— STATED GOAL A —
In the pull request thread about adding Otsu's method to cv::cuda::threshold, what kind of machine was used to measure the timings?
— STATED GOAL B —
Print, word for word, the stretch of the Otsu's method pull request thread from "Skip to content" through "and the community.".
— STATED GOAL C —
Give what follows the last sentence of the pull request thread about adding Otsu's method to cv::cuda::threshold.

— SOURCE DOCUMENT —
· · · · ·
Skip to content

Add Otsu's method to cv::cuda::threshold #3943

New issue

Have a question about this project? Sign up for a free GitHub account to open an issue and contact its maintainers and the community.

By clicking “Sign up for GitHub”, you agree to our terms of service and privacy statement. We’ll occasionally send you account related emails.

Already on GitHub? Sign in to your account

Open
wants to merge 3 commits into
base: 4.x
Choose a base branch
from
Open

Conversation

troelsy
Copy link
Contributor

@troelsy troelsy commented May 22, 2025

I implemented Otsu's method in CUDA for a separate project and want to add it to cv::cuda::threshold

I have made an effort to use existing OpenCV functions in my code, but I had some trouble with ThresholdTypes and cv::cuda::calcHist. I couldn't figure out how to include precomp.hpp to get the definition of ThresholdTypes. For cv::cuda::calcHist I tried adding opencv_cudaimgproc, but it creates a circular dependency on cudaarithm. I have include a simple implementation of calcHist so the code runs, but I would like input on how to use cv::cuda::calcHist instead.

Pull Request Readiness Checklist

See details at https://github.com/opencv/opencv/wiki/How_to_contribute#making-a-good-pull-request

  • I agree to contribute to the project under Apache 2 License.
  • To the best of my knowledge, the proposed patch is not based on a code under GPL or another license that is incompatible with OpenCV
  • The PR is proposed to the proper branch
  • There is a reference to the original bug report and related work
  • There is accuracy test, performance test and test data in opencv_extra repository, if applicable
    Patch to opencv_extra has the same branch name.
  • The feature is well documented and sample code can be built with the project CMake

@asmorkalov
Copy link
Contributor

cc @cudawarped

@cudawarped
Copy link
Contributor

cudawarped commented May 27, 2025

@troelsy Your test currently doesn't use the Otsu method and when it does it fails the assert. I can't review the PR until this is fixed.

How does the performance of this compare to the CPU version?

@troelsy
Copy link
Contributor Author

troelsy commented May 27, 2025

I'm sorry, I didn't realize I hadn't run the test correctly. It should have been resolved now, please have another look.

There was a numerical error when computing the variance, which could make it off-by-one. Both implementations should get the same result now

I'm testing on an AWS g5.xlarge instance with a 1920x1080 GpuMat of CV_8UC1 and get the following timings (average of 10,000 iterations):

Otsu threshold CPU:   2371.643000µs
Otsu threshold GPU:   68.385000µs
Binary threshold GPU: 5.330000µs

So the current GPU version is about x35 faster than the CPU on this instance type (which is biased towards GPU). The Otsu computation adds about 63µs to the execution compared to a static binary threshold.
· · · · ·
— DATASET CONTENT —

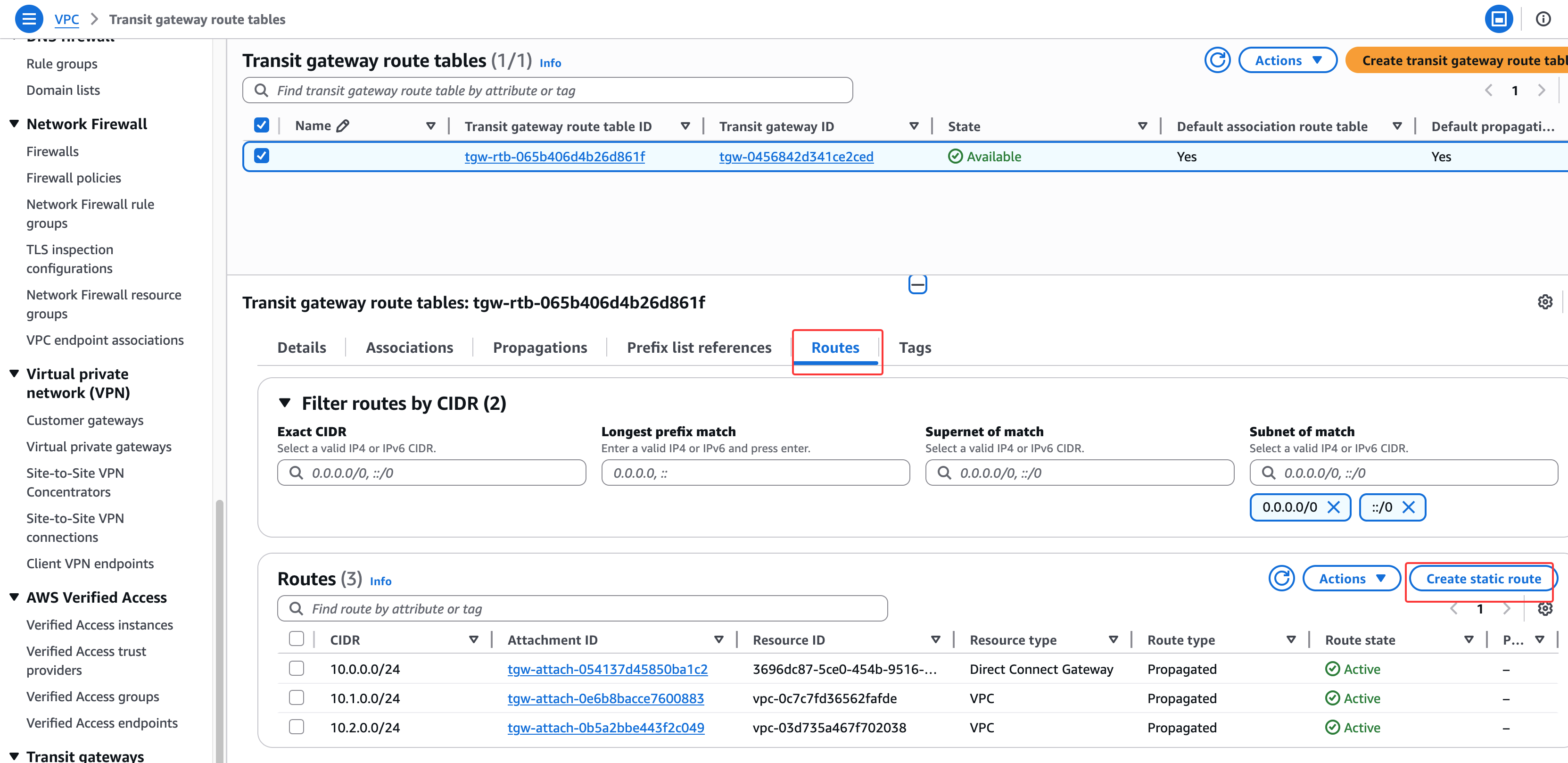Click Create static route button

pos(1483,579)
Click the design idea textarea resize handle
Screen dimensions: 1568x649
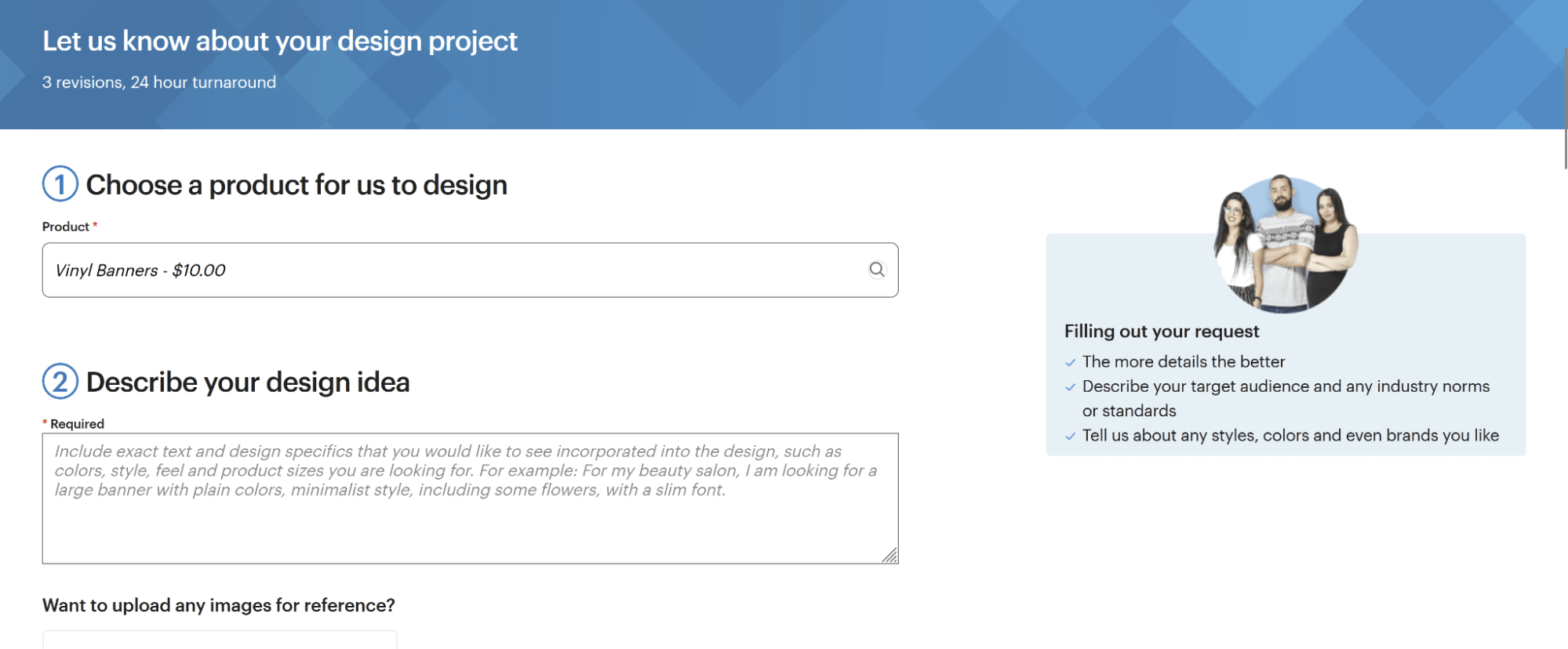pyautogui.click(x=890, y=555)
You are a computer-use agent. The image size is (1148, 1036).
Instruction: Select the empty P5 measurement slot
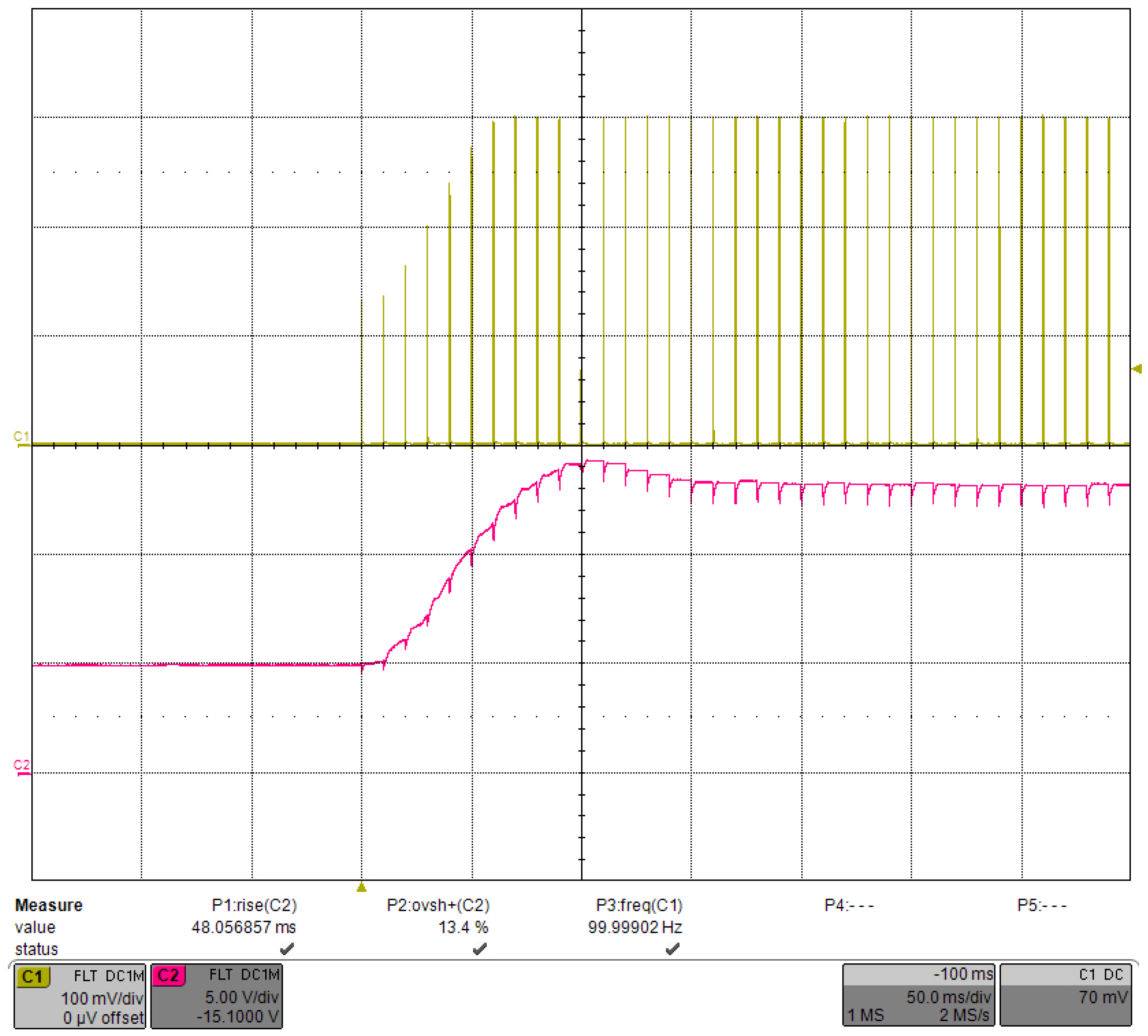pyautogui.click(x=1041, y=906)
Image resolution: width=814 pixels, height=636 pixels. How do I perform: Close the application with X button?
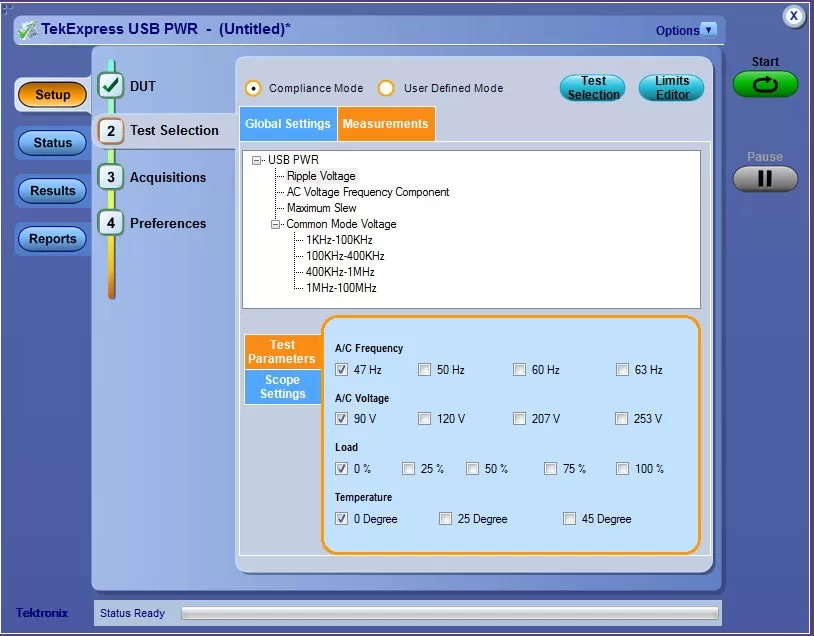point(793,16)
· · · · ·
— REPLY A —
An AWS g5.xlarge instance.

— REPLY B —
Skip to content

Add Otsu's method to cv::cuda::threshold #3943

New issue

Have a question about this project? Sign up for a free GitHub account to open an issue and contact its maintainers and the community.

— REPLY C —
From my measurements, about half of the time is spend on allocating and deallocating memory, so if there is a way to reuse the allocations we could reduce the execution time significantly.

These are the individual kernel execution timings reported by Nsight Compute:

Kernel name            Minimum    Maximum    Average
histogram_kernel       4.86µs     4.90µs     4.88µs
otsu_mean              4.67µs     4.83µs     4.75µs
otsu_variance          5.63µs     5.66µs     5.65µs
otsu_score             4.26µs     4.29µs     4.27µs
cv::transformSmart     3.23µs     3.23µs     3.23µs

See also the screenshot of Nsight Systems for a visualization of the execution timeline. Mind that it says ~80µs, but that is due to profilling overhead.
Screenshot 2025-05-27 at 17 06 54

@asmorkalov asmorkalov self-requested a review May 27, 2025 18:32
@cudawarped
Copy link
Contributor

See also the screenshot of Nsight Systems for a visualization of the execution timeline. Mind that it says ~80µs, but that is due to profilling overhead.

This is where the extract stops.